What is an Operating Lease
Operating lease accounting deals with the treatment of an asset rented by your business under the terms of an operating lease agreement.
An operating lease is an agreement between your business (lessee) to rent an asset from a lessor. The lessor (lease company, finance company etc.) owns the asset, and your business rents the asset in return for a periodic rental payment. Your business never owns the asset, at the end of the term it is returned to the lessor.
Under an operating lease the risks and rewards of ownership remain with the lessor, for accounting purposes the rental payments are simply treated as operating expenses and charged to the profit and loss account on a straight line basis.
Operating leases tend to be used for short term rentals, and the rental period is normally only for a small part of the assets useful life.

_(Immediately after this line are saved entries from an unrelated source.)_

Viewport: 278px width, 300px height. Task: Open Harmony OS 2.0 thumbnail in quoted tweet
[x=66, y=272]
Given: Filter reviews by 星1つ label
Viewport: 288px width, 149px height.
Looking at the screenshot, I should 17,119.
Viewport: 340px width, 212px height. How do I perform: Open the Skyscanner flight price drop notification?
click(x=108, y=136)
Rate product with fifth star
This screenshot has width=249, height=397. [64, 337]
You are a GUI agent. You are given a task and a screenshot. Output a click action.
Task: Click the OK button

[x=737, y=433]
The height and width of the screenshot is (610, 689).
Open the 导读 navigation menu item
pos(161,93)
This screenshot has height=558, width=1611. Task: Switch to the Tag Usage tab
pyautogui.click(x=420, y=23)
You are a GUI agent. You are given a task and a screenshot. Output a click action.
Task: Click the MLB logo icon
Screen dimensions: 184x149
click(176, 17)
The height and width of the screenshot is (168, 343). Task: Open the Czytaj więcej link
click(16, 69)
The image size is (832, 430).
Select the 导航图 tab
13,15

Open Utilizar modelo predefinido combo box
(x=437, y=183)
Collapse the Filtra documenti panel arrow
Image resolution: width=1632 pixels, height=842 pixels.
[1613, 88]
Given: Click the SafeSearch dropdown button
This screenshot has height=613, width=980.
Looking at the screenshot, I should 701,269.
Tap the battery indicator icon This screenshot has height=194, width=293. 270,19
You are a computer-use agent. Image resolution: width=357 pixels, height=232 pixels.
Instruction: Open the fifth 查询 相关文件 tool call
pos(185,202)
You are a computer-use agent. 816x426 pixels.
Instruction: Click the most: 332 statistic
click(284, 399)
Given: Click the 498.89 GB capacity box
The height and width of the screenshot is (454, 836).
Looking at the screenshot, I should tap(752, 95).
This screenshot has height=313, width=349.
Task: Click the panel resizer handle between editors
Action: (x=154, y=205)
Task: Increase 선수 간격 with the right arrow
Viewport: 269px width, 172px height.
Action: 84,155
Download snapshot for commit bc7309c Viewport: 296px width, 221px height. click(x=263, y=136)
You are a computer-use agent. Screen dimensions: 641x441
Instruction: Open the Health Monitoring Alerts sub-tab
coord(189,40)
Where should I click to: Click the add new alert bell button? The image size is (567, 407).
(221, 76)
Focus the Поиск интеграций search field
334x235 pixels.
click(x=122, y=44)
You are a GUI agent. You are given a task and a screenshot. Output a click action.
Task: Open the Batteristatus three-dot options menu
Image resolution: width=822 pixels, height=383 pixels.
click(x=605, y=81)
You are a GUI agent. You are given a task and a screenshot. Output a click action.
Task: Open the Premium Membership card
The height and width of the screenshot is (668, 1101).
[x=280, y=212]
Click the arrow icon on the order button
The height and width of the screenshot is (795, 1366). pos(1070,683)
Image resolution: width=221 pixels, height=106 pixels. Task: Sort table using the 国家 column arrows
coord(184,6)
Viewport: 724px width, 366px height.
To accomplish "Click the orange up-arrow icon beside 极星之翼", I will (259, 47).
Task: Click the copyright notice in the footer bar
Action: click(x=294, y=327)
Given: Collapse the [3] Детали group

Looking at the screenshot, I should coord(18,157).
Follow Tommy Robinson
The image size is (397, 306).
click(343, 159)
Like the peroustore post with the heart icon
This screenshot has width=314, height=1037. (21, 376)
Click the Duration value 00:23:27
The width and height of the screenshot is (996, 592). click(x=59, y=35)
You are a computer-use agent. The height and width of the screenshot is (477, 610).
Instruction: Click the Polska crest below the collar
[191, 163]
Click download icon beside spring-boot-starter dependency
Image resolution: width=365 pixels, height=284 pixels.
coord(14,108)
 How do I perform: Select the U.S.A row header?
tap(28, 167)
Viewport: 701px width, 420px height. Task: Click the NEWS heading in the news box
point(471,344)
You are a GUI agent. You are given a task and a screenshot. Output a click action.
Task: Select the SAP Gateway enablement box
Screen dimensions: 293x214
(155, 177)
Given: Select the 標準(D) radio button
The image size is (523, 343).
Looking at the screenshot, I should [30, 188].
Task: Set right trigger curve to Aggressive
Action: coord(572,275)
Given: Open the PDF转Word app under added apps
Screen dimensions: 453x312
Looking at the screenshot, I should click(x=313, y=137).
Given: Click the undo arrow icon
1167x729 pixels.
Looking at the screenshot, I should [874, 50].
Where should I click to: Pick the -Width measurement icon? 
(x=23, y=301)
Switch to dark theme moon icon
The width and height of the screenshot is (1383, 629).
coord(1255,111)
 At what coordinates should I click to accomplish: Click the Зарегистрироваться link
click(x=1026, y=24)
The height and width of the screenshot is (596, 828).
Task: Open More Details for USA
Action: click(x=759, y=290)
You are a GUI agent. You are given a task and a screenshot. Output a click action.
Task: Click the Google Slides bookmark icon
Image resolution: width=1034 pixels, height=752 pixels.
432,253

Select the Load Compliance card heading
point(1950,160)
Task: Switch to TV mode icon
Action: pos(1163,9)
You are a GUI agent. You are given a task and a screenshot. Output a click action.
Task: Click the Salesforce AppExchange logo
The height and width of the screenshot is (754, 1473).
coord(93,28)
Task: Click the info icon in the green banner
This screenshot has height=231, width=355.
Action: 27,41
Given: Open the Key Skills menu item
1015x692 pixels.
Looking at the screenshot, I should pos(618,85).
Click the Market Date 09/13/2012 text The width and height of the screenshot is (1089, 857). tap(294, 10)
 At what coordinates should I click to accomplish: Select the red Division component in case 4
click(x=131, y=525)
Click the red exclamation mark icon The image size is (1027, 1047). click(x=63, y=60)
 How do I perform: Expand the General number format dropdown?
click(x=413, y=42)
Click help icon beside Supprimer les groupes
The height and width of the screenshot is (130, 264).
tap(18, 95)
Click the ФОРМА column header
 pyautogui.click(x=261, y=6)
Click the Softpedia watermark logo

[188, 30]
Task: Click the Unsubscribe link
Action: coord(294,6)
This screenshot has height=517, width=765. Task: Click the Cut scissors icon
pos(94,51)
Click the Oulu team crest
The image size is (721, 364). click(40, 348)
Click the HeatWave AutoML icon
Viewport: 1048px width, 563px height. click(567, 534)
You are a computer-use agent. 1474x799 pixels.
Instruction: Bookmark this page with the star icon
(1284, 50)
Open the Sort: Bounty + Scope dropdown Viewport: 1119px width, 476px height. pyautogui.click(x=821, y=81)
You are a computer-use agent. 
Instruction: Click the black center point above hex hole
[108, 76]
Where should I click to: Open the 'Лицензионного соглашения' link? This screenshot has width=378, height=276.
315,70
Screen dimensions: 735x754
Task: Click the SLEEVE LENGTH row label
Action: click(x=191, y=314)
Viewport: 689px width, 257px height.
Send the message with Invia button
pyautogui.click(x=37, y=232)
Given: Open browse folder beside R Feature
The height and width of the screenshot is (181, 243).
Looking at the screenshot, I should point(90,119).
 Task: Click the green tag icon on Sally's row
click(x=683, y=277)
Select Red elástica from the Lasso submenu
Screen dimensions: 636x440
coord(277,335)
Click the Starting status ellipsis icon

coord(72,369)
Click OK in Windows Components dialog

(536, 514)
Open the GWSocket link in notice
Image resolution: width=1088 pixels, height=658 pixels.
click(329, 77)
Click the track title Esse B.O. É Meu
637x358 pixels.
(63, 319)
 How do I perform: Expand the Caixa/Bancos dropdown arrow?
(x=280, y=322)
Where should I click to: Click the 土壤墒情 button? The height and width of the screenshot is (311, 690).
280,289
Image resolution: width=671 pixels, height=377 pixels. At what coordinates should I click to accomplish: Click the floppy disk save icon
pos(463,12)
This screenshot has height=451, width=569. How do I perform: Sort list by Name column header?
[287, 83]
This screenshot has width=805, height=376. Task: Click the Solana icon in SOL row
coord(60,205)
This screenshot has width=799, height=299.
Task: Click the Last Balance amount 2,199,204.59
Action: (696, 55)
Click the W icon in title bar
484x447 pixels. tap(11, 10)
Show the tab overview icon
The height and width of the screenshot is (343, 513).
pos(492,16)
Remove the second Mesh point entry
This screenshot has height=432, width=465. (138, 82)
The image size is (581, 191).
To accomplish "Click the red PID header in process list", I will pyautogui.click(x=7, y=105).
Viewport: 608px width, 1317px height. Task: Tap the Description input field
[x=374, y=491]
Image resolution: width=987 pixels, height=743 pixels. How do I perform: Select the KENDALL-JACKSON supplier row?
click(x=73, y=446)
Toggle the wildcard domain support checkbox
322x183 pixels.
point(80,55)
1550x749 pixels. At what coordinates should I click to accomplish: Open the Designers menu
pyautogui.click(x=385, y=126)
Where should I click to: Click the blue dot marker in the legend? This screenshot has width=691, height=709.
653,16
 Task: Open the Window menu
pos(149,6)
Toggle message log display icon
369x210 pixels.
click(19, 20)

The lessor would expect the asset to have a residual value at the end of the operating lease agreement. The rental payments do not cover the full cost of the asset and can include other services such as equipment maintenance.
Operating Lease Accounting Example
Suppose a business enters into an operating lease agreement for an asset and agrees to pay rentals of £500 per month.
Operating Lease Accounting Journal Entries
The operating lease accounting entries are completed by recording the rental payments as an operating expense.
The operating lease accounting journal shows cash being used to pay the operating lease rental payment.
In summary, accounting for operating leases is simply a matter of recording the rental payments as operating expenses on a straight line basis. This is in contrast to the more complex capital lease accounting process.